▶ _Passage_
- Periods: Late Mississippian period
- Cultures: Mississippian culture
- Location: Cartersville, Georgia, Cherokee County, Georgia, US
- Region: Cherokee County, Georgia

Site notes
- Architectural style: platform mound
- Excavation dates: 1948

= Wilbanks Site =

Archaeological site in Georgia, US

The Wilbanks Site (9CK5) is a Late Mississippian culture Native American archaeological site in Cherokee County, Georgia, United States. The site was located about midway between the towns of Cartersville, Georgia to the west, and Canton, Georgia to the east. It was on the south bank of the Etowah River, but is now submerged underneath Lake Allatoona, under roughly 80–90 feet of water.

==Excavation==
The site was dug in poor weather in November and December 1948, preceding the impending flood waters of the reservoir. The Department of Anthropology at the University of Georgia, under the direction of William H. Sears conducted the excavation, and Sears wrote a site report as part of the Bureau of American Ethnology's River Basin Survey project. According to Sears's survey, at the site's population peak, the area of occupation would have been a village of approximately eighty acres. The site was dominated by one large mound, approximately 220 feet in diameter and six feet tall which was only a few yards from the original riverbank. This mound, as was typical of middle 20th century reservoir archaeology, was the focus of the excavation. Sears's was desirous of finding more "Southeastern Cult" artifacts, of the type excavated at Etowah, in a tight archaeological context. His hopes were not realized, but the site did yield more information about the Southeast's ceramic sequence and the Etowah culture's ceremonial structures. There were also several middens nearby which were unearthed and excavated. Sears noted that the site was used by three distinct cultures at different times, but was dominated by the early Etowah culture. The other two cultures which were present at the site were the Wilbanks and Lamar cultures. It is the type-site for the Wilbanks cultural period. These culture groups were distinguished by differing ceramic styles. All three cultural occupations, however, fall within the "Late Mississippian" time period.

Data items
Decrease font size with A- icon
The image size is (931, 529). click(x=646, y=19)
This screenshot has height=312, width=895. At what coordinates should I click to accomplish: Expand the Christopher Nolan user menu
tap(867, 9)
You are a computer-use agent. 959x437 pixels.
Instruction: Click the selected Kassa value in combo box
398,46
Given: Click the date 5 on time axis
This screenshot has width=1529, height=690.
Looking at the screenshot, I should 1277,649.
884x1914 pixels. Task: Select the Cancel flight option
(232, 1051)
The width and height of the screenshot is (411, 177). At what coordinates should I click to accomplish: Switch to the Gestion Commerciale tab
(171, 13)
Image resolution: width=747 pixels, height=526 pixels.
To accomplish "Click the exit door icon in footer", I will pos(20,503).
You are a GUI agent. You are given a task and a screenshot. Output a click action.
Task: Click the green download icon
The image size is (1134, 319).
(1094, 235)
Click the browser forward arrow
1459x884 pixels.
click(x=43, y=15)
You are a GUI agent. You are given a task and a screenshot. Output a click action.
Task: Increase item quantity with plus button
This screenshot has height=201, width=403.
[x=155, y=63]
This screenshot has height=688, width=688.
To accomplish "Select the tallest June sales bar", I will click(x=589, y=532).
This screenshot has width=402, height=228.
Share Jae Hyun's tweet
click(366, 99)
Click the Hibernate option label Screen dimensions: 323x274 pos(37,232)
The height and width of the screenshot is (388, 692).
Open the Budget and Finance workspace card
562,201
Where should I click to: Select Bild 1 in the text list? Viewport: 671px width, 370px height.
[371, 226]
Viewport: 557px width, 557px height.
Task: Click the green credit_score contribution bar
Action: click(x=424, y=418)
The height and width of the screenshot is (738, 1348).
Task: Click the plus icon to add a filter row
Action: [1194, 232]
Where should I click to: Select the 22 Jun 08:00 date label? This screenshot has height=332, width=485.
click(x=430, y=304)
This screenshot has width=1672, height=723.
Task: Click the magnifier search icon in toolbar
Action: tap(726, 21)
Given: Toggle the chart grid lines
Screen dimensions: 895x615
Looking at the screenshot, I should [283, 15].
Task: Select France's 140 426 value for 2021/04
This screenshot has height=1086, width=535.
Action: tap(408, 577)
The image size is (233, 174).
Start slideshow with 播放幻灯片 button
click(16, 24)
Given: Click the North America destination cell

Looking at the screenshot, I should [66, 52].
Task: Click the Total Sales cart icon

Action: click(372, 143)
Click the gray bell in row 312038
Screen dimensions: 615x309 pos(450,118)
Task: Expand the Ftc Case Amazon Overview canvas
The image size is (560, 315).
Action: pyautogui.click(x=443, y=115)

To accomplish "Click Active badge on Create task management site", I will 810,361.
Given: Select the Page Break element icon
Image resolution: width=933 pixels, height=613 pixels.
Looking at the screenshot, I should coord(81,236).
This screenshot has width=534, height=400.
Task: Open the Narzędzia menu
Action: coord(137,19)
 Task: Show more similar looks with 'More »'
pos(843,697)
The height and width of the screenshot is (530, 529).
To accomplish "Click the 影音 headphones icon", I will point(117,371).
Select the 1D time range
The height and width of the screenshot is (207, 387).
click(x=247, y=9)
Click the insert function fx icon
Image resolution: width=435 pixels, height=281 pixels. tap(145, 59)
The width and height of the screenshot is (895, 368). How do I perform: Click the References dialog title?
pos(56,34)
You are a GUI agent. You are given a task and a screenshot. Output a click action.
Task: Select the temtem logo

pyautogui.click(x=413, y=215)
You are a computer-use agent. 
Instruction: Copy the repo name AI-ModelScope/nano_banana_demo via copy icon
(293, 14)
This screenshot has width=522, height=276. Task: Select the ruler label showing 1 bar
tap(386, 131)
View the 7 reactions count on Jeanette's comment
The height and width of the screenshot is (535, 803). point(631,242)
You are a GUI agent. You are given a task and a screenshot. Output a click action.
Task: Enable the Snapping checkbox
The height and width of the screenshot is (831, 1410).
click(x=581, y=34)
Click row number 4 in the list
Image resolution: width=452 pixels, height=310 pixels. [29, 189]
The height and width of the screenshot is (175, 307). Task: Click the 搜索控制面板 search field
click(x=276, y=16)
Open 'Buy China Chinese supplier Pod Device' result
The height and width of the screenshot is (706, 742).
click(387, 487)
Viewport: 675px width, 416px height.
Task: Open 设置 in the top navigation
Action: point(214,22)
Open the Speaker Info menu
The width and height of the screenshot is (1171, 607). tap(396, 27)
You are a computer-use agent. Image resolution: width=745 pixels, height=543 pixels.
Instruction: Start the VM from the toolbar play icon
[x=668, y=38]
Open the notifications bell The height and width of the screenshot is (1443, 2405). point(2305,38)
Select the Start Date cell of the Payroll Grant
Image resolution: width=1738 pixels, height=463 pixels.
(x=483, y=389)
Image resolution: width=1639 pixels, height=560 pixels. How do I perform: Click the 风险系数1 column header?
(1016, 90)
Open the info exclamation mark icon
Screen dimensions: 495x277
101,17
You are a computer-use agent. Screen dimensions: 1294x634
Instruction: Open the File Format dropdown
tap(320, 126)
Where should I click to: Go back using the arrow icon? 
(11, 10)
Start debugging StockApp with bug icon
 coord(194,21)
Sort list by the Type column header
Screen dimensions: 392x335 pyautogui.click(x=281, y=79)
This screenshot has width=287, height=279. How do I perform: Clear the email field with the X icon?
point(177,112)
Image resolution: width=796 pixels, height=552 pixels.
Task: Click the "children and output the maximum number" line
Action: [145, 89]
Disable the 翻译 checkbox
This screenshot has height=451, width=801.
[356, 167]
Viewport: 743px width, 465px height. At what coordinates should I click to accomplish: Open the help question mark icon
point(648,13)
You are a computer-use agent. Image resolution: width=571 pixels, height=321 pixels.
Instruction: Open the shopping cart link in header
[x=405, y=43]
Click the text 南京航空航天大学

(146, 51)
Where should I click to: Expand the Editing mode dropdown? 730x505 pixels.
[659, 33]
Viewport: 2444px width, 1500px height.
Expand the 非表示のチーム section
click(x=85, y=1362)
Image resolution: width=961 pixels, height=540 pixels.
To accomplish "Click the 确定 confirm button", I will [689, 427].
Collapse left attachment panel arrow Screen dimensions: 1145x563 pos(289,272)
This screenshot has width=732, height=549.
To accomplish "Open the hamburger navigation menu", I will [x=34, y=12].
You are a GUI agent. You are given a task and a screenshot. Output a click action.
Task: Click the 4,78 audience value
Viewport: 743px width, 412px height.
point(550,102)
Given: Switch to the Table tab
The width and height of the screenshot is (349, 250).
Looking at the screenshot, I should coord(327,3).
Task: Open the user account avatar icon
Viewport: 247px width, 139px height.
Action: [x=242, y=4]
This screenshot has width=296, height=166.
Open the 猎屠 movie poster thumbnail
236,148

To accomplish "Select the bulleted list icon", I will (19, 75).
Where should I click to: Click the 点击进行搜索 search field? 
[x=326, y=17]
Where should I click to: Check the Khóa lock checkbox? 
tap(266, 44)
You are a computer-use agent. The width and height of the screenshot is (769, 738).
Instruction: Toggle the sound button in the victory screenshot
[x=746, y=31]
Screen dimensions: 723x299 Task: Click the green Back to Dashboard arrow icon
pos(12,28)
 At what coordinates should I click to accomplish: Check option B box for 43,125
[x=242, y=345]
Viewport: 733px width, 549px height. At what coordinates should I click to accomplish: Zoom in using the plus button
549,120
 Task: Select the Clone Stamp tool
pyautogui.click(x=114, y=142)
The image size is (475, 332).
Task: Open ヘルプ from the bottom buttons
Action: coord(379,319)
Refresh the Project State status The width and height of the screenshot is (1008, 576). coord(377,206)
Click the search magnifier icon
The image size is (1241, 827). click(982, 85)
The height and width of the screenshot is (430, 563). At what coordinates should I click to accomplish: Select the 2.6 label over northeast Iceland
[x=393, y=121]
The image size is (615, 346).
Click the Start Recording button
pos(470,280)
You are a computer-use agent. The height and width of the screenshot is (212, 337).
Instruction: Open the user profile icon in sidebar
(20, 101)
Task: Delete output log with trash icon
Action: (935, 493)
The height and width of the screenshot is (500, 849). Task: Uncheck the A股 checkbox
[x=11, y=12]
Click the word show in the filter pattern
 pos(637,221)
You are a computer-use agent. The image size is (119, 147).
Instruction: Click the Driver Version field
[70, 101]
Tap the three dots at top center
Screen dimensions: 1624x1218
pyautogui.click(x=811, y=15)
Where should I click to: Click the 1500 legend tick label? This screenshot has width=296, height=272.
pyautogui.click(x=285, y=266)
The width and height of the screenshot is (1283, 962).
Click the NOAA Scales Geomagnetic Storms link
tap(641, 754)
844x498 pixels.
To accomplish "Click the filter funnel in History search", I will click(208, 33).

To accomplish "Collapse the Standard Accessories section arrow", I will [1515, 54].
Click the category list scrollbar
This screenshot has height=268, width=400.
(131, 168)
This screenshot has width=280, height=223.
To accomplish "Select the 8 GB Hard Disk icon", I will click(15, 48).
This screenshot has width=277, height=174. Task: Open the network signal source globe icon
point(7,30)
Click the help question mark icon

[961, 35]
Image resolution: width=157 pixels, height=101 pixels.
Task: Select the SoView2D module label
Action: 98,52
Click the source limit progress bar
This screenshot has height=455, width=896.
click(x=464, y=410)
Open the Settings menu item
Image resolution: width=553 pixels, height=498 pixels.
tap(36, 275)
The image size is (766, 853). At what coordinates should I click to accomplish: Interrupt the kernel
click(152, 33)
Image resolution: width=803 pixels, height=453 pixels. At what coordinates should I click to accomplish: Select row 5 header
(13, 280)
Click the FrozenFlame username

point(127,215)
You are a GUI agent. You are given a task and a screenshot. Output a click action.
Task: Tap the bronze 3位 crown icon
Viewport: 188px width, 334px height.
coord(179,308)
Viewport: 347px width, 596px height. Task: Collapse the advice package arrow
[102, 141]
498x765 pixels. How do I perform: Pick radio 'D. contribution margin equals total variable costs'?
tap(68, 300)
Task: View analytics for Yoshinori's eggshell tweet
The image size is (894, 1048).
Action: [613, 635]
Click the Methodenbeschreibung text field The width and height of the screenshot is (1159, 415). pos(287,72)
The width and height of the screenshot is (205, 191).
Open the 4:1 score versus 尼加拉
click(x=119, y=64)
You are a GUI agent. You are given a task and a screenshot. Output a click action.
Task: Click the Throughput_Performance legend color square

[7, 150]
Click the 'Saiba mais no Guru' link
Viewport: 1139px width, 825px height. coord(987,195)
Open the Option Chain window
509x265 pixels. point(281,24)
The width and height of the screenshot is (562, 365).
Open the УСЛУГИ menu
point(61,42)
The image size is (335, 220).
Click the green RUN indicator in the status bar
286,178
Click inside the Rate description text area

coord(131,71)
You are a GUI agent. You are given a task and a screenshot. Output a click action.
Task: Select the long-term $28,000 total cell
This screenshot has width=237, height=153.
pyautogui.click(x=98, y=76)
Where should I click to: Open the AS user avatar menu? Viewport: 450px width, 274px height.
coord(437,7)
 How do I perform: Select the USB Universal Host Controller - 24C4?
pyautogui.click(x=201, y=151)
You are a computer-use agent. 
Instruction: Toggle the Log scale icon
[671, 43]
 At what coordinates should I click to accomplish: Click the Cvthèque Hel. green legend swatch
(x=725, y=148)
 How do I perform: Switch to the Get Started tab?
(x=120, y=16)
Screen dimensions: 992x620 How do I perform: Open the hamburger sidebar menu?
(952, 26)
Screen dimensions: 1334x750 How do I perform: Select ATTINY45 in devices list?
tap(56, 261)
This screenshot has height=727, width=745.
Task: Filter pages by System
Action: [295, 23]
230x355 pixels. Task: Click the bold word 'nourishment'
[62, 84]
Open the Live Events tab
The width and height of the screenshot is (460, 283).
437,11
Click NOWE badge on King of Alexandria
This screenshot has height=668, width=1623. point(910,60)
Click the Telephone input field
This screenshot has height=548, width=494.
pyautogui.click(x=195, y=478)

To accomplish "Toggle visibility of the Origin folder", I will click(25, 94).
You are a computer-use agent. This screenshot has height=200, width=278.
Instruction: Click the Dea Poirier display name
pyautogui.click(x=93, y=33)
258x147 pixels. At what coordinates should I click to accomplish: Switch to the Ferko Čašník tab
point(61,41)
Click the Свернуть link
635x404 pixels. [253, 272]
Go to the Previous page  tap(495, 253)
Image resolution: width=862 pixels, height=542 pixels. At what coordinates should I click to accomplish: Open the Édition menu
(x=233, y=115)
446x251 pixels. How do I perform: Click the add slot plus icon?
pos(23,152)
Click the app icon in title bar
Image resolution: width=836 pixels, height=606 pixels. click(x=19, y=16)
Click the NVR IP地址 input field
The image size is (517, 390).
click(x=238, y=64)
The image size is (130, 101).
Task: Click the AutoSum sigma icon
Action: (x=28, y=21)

▶ _Required task 1_
According to Sears's survey in the article on the Wilbanks Site, which distinct cultures used the site at different times?
▶ _Required task 2_
Extend the article on the Wilbanks Site beyond its final sentence.
The listing has no connection to the article on the Wilbanks Site.

▶ _Task answer 1_
The early Etowah culture, the Wilbanks culture and the Lamar culture.

▶ _Task answer 2_
==Earth lodge controversy==
There is some controversy over the interpretation of the mound structure which dominated the site. Sears, in his initial report, stated that he believed the mound to be a collapsed earth lodge analogous to the type found at the Macon Plateau site. He supported this claim by describing his discovery of horizontal molds of poles ranging in diameter from 4 to 6 inches and rocks scattered about the floor of the site underneath a layer of clay. He concluded that these had been rafters supporting a sod or earthen roof. He then speculated as to the method of construction which had been used to make such an "earth lodge" discussing the use of much wider support beams, a ridge pole, further rafters, and finally presenting a pen & ink artist's rendering of how he believed the site would have appeared in cross section. Lewis Larson in his "The Case for Earth Lodges in the Southeast" disputes Sear's claims. Larson hypothesizes that the mound at the Wilbanks site was not an earth lodge, but simply some sort of ceremonial mound, and that Sears misinterpreted the excavation. The absence of large support beam, ridge poles, or a hearth in Sears's report indicated to Larson that the structure excavated was not an earth lodge. Larson also noted that the absence of platform or bench seating made of either timber or clay also indicated that there was most likely not an earth lodge present at the Wilbanks site. Finally, the overall rarity of earth lodges in the Southeast and the seemingly general insignificance of the site in the region also points, in Larson's opinion, to an error in the interpretation of the site as an earth lodge.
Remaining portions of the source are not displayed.